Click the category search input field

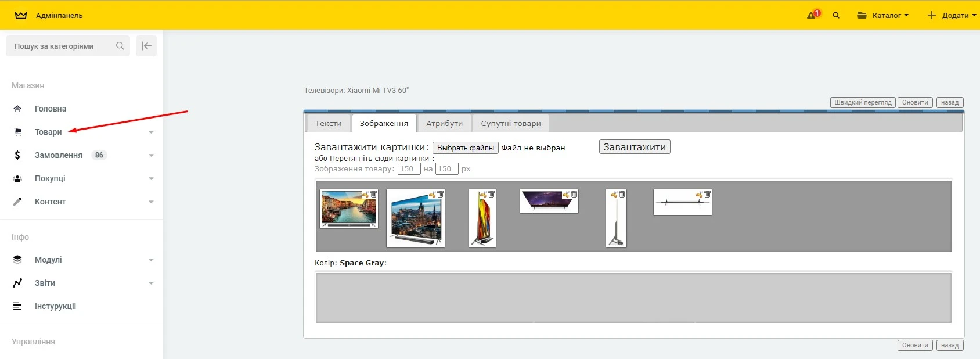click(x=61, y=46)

--

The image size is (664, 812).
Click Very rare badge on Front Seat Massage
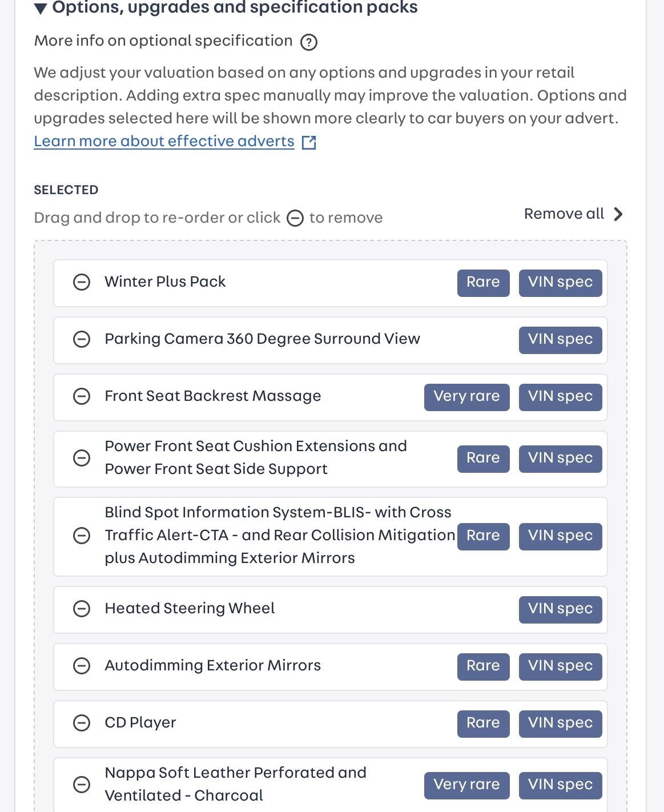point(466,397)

---

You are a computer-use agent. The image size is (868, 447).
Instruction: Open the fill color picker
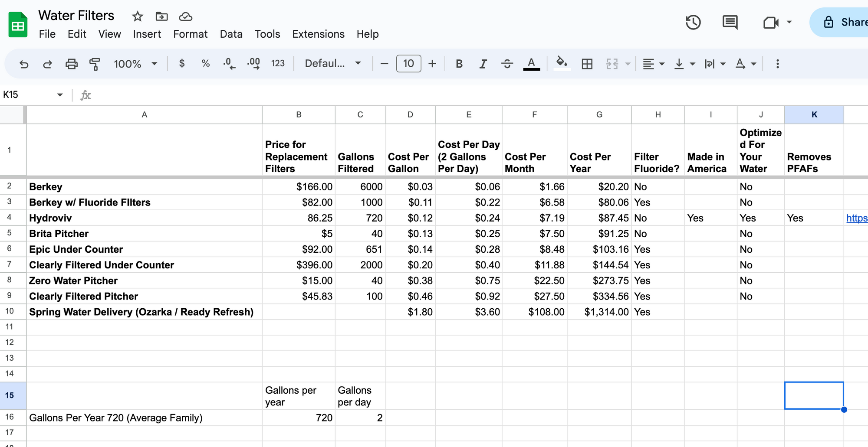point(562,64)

▶ [INSTRUCTIONS TO FOLLOW]
Determine the number of lines in the records that include the string "image", and respond with that number only.

▶ [RESPONSE]
2